En 1713, son père meurt ; Montesquieu devient baron de la Brède et hérite des nombreuses propriétés de la famille. En 1715, il épouse Jeanne de Lartigue, une protestante issue d'une riche famille avec qui il aura 3 enfants : Jean-Baptiste en 1716, Marie en 1717 et Denise en 1727.

En 1716, à la mort de son oncle Jean-Baptiste, Montesquieu hérite de toute sa fortune, de la baronnie de Montesquieu, et de la charge de président à mortier au parlement de Bordeaux. Toute sa vie, Montesquieu reste fidèle à ses racines de propriétaire terrien et se consacre à l’exploitation de ses domaines et plus particulièrement de ses propriétés viticoles.

Montesquieu se passionne pour les sciences ; il est élu à la toute récente académie des sciences, arts et belles-lettres de Bordeaux et rédige de nombreux traités scientifiques qui donnent la mesure de la diversité de son talent et de ses intérêts.

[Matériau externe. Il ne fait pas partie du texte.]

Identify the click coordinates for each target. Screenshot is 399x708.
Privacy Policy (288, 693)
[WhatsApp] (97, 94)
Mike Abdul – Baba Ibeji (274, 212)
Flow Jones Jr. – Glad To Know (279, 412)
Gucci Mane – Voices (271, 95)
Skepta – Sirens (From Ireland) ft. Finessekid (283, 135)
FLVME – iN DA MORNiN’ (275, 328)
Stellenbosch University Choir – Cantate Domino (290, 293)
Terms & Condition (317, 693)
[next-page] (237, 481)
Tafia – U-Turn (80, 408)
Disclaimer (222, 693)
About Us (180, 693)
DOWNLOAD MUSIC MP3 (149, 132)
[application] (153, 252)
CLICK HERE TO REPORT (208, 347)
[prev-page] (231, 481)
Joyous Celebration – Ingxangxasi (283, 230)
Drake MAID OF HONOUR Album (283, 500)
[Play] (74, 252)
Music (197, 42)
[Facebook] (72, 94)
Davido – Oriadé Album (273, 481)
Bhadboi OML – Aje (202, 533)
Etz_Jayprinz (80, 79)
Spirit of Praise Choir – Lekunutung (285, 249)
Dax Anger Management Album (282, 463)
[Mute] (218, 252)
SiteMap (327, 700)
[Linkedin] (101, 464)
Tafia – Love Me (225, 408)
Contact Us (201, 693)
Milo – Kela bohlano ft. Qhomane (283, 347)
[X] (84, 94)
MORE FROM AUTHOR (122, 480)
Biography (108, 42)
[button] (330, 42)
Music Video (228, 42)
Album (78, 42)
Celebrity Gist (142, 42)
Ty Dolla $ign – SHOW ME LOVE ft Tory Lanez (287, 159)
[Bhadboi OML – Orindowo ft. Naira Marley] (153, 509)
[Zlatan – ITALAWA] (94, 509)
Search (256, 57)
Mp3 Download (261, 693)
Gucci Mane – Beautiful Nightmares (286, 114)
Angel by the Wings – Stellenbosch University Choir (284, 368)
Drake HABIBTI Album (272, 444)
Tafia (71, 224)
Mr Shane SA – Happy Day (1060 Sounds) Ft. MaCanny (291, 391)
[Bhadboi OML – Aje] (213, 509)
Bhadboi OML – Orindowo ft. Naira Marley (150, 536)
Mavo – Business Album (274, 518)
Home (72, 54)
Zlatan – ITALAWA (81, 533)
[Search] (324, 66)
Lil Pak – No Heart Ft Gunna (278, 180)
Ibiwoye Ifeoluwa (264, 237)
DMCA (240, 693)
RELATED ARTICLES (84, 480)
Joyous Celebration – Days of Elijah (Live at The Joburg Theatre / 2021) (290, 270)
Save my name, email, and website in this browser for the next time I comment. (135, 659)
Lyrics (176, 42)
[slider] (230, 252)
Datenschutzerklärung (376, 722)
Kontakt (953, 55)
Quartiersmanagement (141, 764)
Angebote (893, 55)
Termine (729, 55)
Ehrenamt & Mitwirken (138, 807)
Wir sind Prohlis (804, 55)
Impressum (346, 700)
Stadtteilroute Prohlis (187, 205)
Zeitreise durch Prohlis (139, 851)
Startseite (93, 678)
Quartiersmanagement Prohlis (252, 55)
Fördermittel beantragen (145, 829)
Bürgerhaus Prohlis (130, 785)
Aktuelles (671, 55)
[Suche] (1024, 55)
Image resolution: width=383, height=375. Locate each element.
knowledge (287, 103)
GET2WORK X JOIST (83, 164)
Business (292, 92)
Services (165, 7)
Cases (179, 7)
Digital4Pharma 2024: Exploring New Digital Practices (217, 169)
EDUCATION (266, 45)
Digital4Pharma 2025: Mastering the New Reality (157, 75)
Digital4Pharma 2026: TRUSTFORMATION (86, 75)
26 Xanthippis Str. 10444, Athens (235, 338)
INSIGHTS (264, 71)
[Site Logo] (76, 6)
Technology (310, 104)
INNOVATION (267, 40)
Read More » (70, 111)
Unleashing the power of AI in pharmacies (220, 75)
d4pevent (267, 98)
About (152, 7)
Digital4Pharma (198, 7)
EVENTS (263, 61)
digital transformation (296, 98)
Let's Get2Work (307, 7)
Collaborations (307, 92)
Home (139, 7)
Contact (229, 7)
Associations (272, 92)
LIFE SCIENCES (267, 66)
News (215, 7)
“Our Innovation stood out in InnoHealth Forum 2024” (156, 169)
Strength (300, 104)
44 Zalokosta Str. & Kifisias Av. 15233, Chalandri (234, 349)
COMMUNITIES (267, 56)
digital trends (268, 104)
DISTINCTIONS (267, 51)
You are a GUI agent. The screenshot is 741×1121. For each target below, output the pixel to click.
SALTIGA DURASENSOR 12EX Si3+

Montesquieu écrivain et voyageur

Montesquieu oriente sa curiosité vers l'humanité à travers la littérature et la philosophie. Dans les Lettres persanes, qu'il publie anonymement en 1721 à Amsterdam, il dépeint, sur un ton humoristique et satirique, la société française à travers le regard de visiteurs persans. L’immense succès de ce roman lui ouvre les portes des salons parisiens, notamment celui de l'influente marquise de Lambert, et peut-être du club de l'Entresol. Ces salons et les milieux libertins qu’il fréquente alors lui inspirent Le Temple de Gnide, roman (ou poème en prose) jugé licencieux à l’époque. A Paris, Montesquieu réside à l’hôtel de Flandre (rue Dauphine) et rue de la Verrerie et de 1734 à sa mort en 1755, sa résidence parisienne est rue Saint-Dominique.

 

Après son élection en 1728 à l’Académie française, Montesquieu part en Europe à la découverte des systèmes politiques et économiques, des mœurs, de la religion, de la culture, de la géographie des différents pays qu’il va traverser, mais aussi, et peut-être avant tout, pour devenir diplomate. Ses ambitions sont déçues, mais riche d’observations, il revient en 1731 à Bordeaux, où il habite successivement rue Sainte-Catherine, rue des Lauriers, rue Margaux, rue du Mirail et rue Porte-Dijeaux. Montesquieu alterne séjours à Paris et en province. En 1734, il publie les Considérations sur les causes de la grandeur des Romains et de leur décadence ; mais c’est surtout L’Esprit des lois qui assurera son renom dans le monde entier. Dans cet ouvrage publié à Genève en 1748, Montesquieu établit les principes fondamentaux et la logique des différentes institutions politiques par l'étude des lois. Cette œuvre rencontre un grand succès mais elle est aussi critiquée, notamment par les autorités religieuses, ce qui conduit Montesquieu à publier en 1750 la Défense de L’Esprit des lois. L’Europe entière n’en salue pas moins cette œuvre novatrice, qui permet de comprendre le fonctionnement des sociétés à la lumière de l’analyse politique.

L’Esprit des lois

Montesquieu passe les dernières années de sa vie à lire, ainsi qu’à corriger et augmenter L’Esprit des lois. Il meurt brutalement d’une infection pulmonaire le 10 février 1755 à Paris.

Savant, sociologue et philosophe, Montesquieu fait partie des grands penseurs du siècle des lumières.